97 Finally, damages in lieu of an injunction would not be an adequate remedy in this case. Even though this court had dismissed Dr Goh’s application as being completely unmeritorious, that by itself would not have saved the Company from ruin. It was necessary to prevent Dr Goh and Michelle from using Quikglow as the vehicle to take away all the business, clientele and clinics of the Company pending trial. Otherwise, the AM group was in danger of not surviving up to the time the 2016 Suit would be heard. In other words, applying American Cynamid, I had little doubt that the balance of convenience in this case favoured the AM group.
The Mareva application & the setting aside application
98 It was another court that had granted on 19 February 2016 the Mareva application – it prohibited Dr Goh from disposing of his assets up to the value of $10m. However, this court heard and refused the setting-aside application to remove the injunction as the balance of convenience lay in favour of continuing the interim injunction until trial.
99 Dr Goh had admitted in his reply affidavit for the AM application that he visits a local casino occasionally for leisure.
Foot Note 13
Dr Goh’s reply affidavit for the AM application, para 126.

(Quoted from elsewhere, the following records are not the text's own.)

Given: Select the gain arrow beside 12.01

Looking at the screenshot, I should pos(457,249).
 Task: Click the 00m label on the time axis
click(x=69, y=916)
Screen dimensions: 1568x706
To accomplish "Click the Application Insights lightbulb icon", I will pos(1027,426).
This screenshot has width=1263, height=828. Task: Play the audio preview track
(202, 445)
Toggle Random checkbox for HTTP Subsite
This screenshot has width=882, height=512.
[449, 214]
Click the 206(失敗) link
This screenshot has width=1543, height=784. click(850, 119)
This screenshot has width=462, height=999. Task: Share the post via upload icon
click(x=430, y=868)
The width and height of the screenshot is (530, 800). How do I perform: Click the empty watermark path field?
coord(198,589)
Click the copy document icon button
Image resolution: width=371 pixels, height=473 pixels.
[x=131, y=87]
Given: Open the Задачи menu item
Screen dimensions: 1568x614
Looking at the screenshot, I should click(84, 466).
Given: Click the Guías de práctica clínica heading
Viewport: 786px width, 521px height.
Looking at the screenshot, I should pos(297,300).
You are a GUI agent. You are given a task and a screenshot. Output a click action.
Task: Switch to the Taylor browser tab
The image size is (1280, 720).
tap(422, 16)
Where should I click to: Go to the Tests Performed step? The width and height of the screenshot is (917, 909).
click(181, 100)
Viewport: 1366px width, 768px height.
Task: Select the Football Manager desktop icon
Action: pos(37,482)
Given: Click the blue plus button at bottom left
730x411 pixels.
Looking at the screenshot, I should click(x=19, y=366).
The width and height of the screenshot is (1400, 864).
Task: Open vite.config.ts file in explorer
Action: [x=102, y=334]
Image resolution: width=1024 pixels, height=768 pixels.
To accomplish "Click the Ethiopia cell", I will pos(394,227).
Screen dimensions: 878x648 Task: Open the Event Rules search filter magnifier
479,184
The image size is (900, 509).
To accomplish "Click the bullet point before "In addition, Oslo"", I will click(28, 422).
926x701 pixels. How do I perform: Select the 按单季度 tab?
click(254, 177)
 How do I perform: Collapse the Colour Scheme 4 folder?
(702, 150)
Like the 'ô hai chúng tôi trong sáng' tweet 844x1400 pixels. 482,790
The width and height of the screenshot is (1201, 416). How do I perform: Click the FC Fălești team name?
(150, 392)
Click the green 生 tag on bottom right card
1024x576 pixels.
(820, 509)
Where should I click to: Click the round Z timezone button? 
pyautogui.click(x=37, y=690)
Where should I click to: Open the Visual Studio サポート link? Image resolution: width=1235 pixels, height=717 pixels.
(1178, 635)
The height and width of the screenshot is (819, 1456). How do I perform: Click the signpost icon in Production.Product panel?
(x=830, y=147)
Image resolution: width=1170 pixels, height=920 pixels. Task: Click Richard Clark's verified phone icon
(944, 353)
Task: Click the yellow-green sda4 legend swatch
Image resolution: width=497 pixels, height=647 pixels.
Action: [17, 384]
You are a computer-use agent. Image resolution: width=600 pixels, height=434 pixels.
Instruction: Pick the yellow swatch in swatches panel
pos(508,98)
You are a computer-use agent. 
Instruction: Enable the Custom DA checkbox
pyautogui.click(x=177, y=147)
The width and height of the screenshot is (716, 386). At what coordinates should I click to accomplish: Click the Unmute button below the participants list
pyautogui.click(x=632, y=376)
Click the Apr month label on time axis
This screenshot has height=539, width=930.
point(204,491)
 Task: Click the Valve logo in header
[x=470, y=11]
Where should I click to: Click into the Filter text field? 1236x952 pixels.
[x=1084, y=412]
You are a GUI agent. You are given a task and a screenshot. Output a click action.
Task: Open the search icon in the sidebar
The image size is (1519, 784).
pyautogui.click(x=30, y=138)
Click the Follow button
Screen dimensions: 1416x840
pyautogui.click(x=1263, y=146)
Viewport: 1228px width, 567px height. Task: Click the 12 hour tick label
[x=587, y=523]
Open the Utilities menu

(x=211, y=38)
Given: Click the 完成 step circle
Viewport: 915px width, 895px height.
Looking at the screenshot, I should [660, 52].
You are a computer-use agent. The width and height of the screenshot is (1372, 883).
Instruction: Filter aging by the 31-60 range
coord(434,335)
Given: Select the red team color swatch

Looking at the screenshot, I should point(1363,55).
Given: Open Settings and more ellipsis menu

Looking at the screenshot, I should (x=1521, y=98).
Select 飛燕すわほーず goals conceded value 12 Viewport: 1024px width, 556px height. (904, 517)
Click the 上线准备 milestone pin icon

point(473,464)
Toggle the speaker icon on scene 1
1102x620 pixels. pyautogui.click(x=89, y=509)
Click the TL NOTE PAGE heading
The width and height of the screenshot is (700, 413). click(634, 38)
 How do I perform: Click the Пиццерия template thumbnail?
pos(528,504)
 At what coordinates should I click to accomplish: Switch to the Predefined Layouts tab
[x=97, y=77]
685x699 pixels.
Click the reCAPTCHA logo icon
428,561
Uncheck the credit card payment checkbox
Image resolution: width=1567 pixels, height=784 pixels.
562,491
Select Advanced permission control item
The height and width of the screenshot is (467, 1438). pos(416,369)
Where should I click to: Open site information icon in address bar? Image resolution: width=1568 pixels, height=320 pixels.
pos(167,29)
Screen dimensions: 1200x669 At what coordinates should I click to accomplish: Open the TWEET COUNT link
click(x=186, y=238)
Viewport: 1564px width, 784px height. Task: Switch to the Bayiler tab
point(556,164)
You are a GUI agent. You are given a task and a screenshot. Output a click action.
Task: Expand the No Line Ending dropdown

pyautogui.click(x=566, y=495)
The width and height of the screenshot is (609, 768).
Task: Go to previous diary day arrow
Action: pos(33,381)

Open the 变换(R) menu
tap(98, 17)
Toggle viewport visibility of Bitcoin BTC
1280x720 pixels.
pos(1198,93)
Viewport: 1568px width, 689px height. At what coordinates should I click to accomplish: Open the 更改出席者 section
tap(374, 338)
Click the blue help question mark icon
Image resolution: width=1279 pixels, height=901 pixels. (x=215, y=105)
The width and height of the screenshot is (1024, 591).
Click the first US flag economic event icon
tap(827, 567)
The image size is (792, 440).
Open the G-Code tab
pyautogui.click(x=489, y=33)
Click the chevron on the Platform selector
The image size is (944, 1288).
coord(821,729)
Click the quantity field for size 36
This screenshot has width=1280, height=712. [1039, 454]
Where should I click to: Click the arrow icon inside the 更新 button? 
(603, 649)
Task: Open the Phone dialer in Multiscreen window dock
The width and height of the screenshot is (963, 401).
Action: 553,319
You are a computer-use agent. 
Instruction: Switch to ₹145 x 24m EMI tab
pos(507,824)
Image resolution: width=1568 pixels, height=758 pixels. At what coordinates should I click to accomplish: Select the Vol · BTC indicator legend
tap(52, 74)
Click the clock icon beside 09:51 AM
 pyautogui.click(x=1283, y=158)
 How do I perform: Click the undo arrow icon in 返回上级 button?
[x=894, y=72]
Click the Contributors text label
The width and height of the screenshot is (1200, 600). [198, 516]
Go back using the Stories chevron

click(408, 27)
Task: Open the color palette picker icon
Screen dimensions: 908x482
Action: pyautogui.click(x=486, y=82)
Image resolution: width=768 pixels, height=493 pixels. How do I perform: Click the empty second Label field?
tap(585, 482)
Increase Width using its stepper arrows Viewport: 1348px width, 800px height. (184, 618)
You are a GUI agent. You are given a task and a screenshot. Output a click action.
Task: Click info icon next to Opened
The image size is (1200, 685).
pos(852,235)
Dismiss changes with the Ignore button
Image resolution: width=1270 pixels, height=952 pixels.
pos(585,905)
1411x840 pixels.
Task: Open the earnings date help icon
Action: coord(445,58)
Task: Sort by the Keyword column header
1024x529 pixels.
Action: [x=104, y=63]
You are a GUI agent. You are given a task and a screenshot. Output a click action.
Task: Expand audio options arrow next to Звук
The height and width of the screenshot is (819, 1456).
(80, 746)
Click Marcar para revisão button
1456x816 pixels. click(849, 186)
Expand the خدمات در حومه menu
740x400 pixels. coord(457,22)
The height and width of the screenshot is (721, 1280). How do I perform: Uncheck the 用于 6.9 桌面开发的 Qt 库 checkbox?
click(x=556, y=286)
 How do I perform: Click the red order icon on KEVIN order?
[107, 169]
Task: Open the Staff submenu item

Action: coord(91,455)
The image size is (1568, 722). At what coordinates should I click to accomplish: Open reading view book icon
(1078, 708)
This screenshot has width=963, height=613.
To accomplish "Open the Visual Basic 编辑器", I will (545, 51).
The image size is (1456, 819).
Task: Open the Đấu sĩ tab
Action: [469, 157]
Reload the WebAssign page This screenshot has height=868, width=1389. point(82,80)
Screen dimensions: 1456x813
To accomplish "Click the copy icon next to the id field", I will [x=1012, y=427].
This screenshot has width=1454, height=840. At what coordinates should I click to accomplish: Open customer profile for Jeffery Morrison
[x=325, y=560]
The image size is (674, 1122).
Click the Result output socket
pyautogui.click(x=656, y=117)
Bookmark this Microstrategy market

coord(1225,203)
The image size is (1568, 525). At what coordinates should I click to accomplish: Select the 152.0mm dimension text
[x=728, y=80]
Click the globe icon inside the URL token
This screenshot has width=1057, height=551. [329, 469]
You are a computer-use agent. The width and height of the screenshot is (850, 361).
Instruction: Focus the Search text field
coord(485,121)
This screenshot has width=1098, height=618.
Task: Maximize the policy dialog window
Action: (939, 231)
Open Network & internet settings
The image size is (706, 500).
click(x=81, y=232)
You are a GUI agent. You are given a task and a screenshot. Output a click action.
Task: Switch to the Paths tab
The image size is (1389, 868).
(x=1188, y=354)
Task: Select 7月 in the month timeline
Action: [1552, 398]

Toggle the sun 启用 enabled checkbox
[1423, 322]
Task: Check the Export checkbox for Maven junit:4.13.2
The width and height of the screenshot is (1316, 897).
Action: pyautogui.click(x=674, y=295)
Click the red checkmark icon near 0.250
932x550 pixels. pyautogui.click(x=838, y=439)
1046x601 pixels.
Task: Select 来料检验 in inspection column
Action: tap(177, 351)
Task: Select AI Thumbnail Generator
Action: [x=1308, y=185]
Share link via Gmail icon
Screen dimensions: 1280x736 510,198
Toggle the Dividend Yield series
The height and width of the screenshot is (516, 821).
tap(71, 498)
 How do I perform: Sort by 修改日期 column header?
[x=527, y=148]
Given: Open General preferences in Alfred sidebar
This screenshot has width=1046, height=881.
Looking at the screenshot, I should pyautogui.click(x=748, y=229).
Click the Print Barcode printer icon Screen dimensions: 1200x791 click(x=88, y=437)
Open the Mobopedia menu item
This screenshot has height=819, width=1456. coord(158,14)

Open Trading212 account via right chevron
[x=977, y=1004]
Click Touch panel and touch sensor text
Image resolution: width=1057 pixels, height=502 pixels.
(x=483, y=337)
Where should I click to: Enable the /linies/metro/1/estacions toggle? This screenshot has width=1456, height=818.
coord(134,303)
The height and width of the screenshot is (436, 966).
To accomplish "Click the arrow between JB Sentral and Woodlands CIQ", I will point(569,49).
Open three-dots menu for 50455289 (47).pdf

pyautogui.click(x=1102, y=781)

The court was informed that Dr Goh received a sum in the region of $50m between 2013 and 2015 from the sale of his shares in the Company to various parties, excluding the sums he received from the Company itself. Unless he was restrained until trial or by further orders, there was a fear that Dr Goh could dispose of his very substantial cash assets pending trial to thwart the AM group’s attempts to enforce any judgment should it succeed in the 2016 Suit and in defending the 2015 Suit. In this regard, it is noteworthy that Dr Goh has to-date not complied with the order made on 19 February 2016 for him to disclose his assets in Singapore.
Conclusion
100 As stated earlier at [61], this court had to undertake a balancing exercise in regard to the four Summonses by reviewing the relevant affidavits in tandem with the documents, including the emails, text and WhatsApp messages available. Having undertaken that exercise, it was clear that Dr Goh’s application had no merit and should be dismissed, as was ordered, while the exigencies of the situation and the equities of the case required the court to grant, as it did, the Mareva and AM applications.
Lai Siu Chiu
Senior Judge
Goh Chee Hsien, Joel, Lim Siok Khoon, Ong Pei Ching, Tan Gim Hai Adrian and Yeoh Jean Wern (Morgan Lewis Stamford LLC) for the plaintiff in Suit No 546 of 2015 and the first, second and third defendants in Suit No 111 of 2016;
Suresh S/O Damodara (Damodara Hazra LLP) for the first, second and third defendants in Suit No 546 of 2015;
Pereira Kenetth Jerald, Sujatha Selvakumar and Wee Jia Min (Aldgate Chambers LLC) for the fourth, fifth and sixth defendants in Suit No 546 of 2015;
N Sreenivasan, SC, Rajaram Muralli Raja, Heng Wui-Kee Andrew, Lim Jie, Nicole Cheah Shen-Li and Tan Kai Ning Claire (Straits Law Practice LLC) for the first and second plaintiffs in Suit No 111 of 2016.